Hold on a sec, precious!
Oprah Winfrey - the undisputed Queen of the talk-show fest - is going to pack it in after opening up her yap non-stop (without gargling or gagging once) for the past twenty-four years.
The popular day-time hostess swears that her proposed exit from mainstream TV's evil clutches next year is a voluntary one - calculated to ensure that she alights gracefully from her powerful mid-day perch on network heaven - while she is at the top of her game.
In my estimation, Oprah finally conceded in her heart of all hearts, that a decline in popularity lurks in the shadows ahead, in the event she lingers on.
Events that unfolded this past year appear to signal that little inevitability.
For the first time since the cattle-rancher fiasco reared its ugly head a scant few years ago, Oprah was the brunt of a lot of nasty jokes, bad press, and biting criticism from the media, the public-at-large, and a posse of once-devoted fans for a myriad of scandalous reasons.
In respect to the Barack Obama endorsement for the presidency, for starters,.
For example - when the feisty talk-show host (prone to give away luxury cars at the drop-of-a-hat to win over freeloaders and twist arms of the high-and-mighty) first stepped into the political arena to throw her weight (which was considerable) behind Barack Obama's bid for the White House - a bunch of loud-mouthed opponents cried out bloody-murder.
The way the presidential candidate trotted around behind Oprah like a faithful little puppy dog was downright embarrassing - undignified - to say the least.
Oprah sleeping in the Lincoln bedroom?
No way, Jose.
Others got on the - "down with the talk-show diva" bandwagon - when the ever-elastic Oprah began touting new-age heatlh remedies not formally recognized as legitimate medical treatments by reputable doctors or even the FDA.
To some Americans, Oprah was starting to sound like a cheesey snake-oil salewoman, with a nasty overbite
At Friday's taping - for good reason - Oprah elected to cite the reasons she was allegedly closing down shop to viewers directly (in a bold-faced effort to quell any rumors flying-round town)
"After much prayer and months of careful thought, I have decided that next season, season 25, will be the last season of "The Oprah Winfrey Show," she stated matter-of-fact with nary a crocodile tear.
"Over the next couple of days, you may hear a lot of speculation in the press about why I am making this decision now (well, yeah!)...and that will mostly be conjecture."
Oprah, just invite me over to the manse for the weekend, and I'm sure I'll be able to fathom things out!
Before there was an opportunity to respond to my offer, though, the portly matron was egged on by her handlers - no doubt - to toss in a few more newsbites for the incredulous to chew on for a nail-biting nano-second or two.
"So why walk away and make next season the last? Here is the real reason: I love this show," she clucked wholeheartedly to the rapt live audience in tow.
"This show has been my life. And I love it enough to know when it's time to say good-bye. Twenty-five years feels right in my bones, and it feels right in my spirit. It's the perfect number - the exact right time. So I hope that you will take this 18-month ride with me right through to the final show."

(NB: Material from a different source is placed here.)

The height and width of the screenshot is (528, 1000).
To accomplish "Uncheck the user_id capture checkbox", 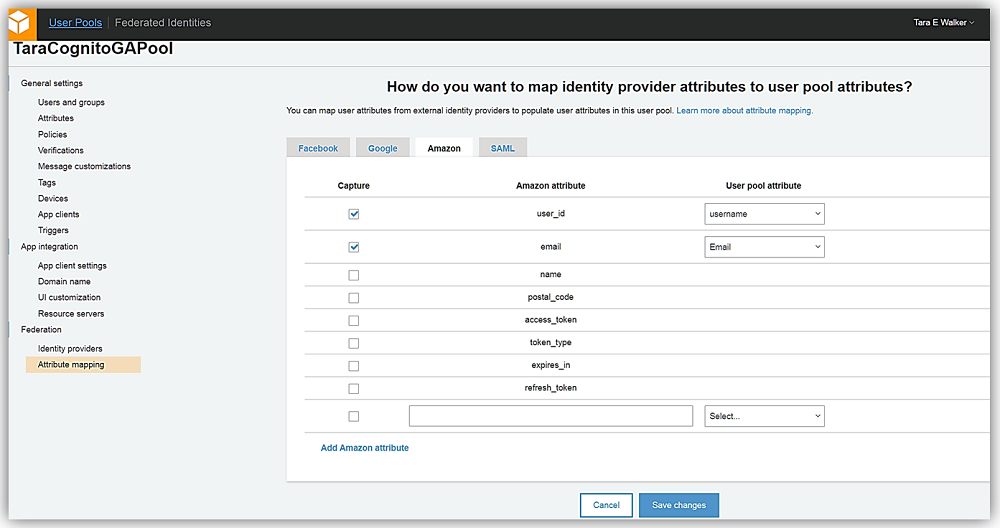I will tap(354, 214).
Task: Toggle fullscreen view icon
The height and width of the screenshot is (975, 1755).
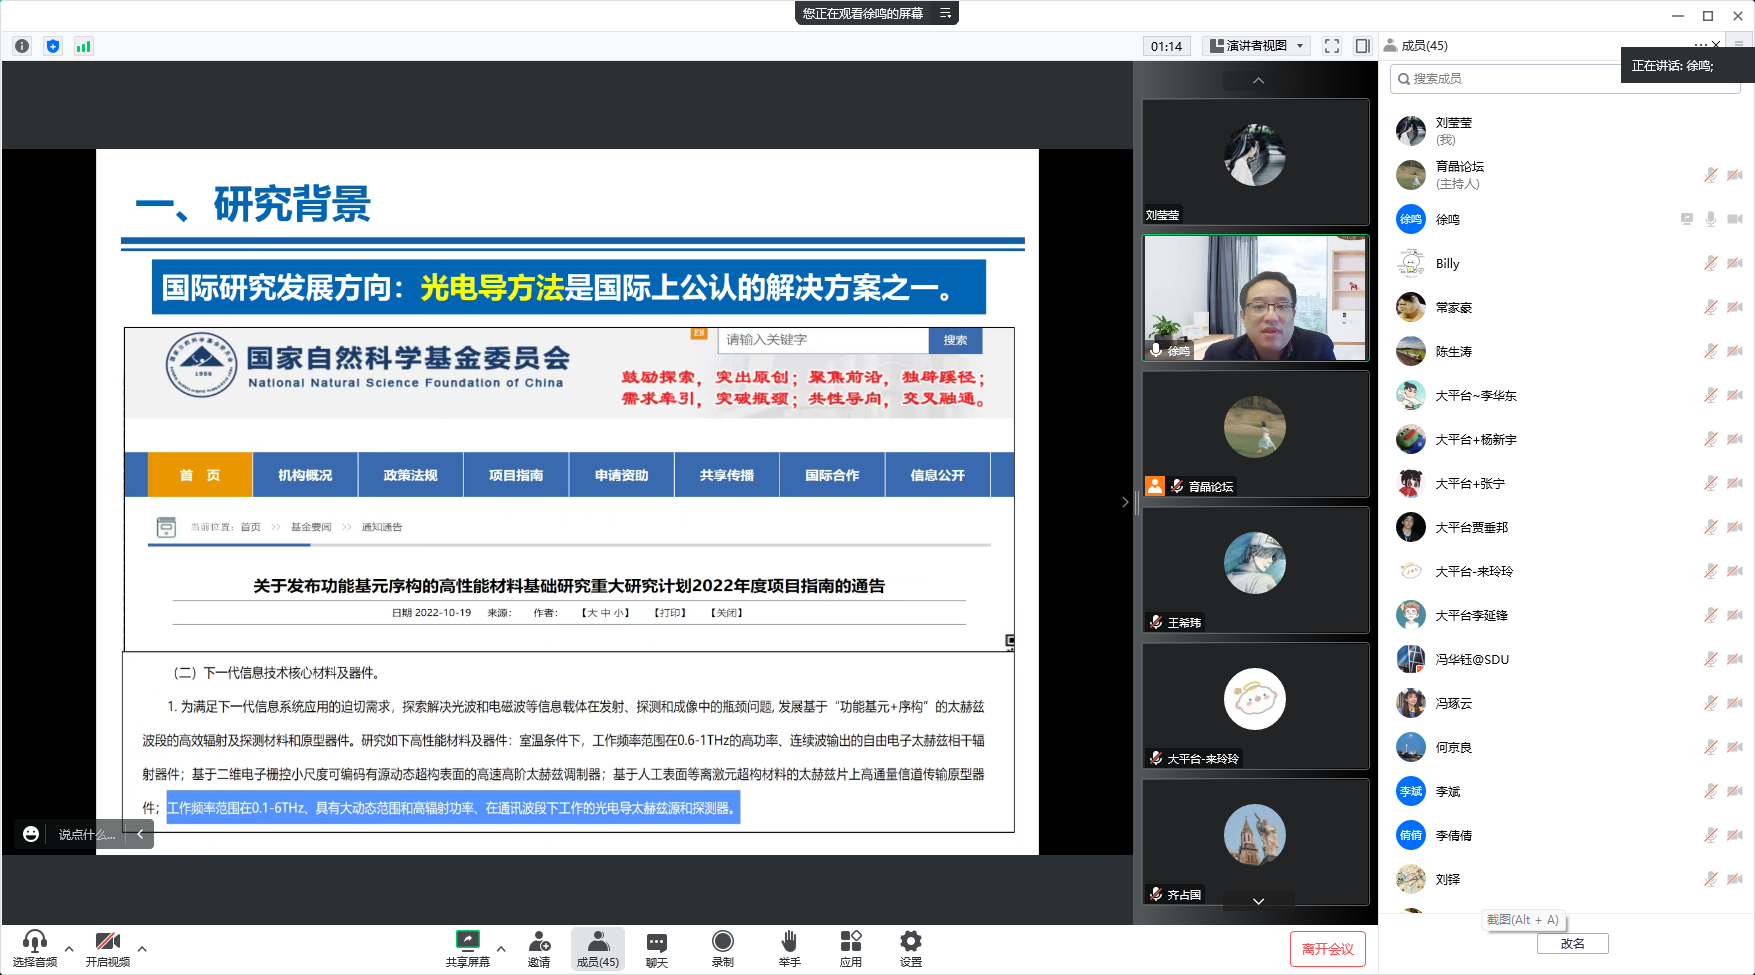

Well, as long as you toss in a luxury automobile now and then, for old-times sake, girl!
Is it all a ploy to coax bigger bucks from the brass in the executive suite next contract talks?
According to Harpo Productions (the company that produces the Oprah Show currently) she "...plans to appear and participate in new programming for "OWN: The Opray Winfrey Network"...a 24-hour cable network that reflects her vision, values, and interests."
The project has been set for production for January 2011, according to the terse release.
Sounds like a losing proposition to me!
Winfrey thanked her viewers for sticking with her for almost a quarter of a century at that juncture.
"These years with you, our viewers, have enriched my life beyond all measure," she said. "And you all have graciously invited me into your living rooms, into your kitchens, and into your lives. And for some of you long time Oprah viewers, you have literally grown up with me - we've grown together."
And apart, dahlink!
You became too haughty and big for your britches for me to stay tuned in, Oprah - in my estimation - so there!
"So I just wanted to say that whether you've been here with me from the beginning or you came on board last week, I want you all to know that my relationship with you is one that I hold very dear. And your trust in me, the sharing of your precious time every day with me has brought me the greatest joy I have ever known."
And, blah blah blah, as we say in the blog industry!!!
Actually, Shakespeare said it best:
"Parting is such sweet sorrow."
Bad hair day for Barack's sugar momma!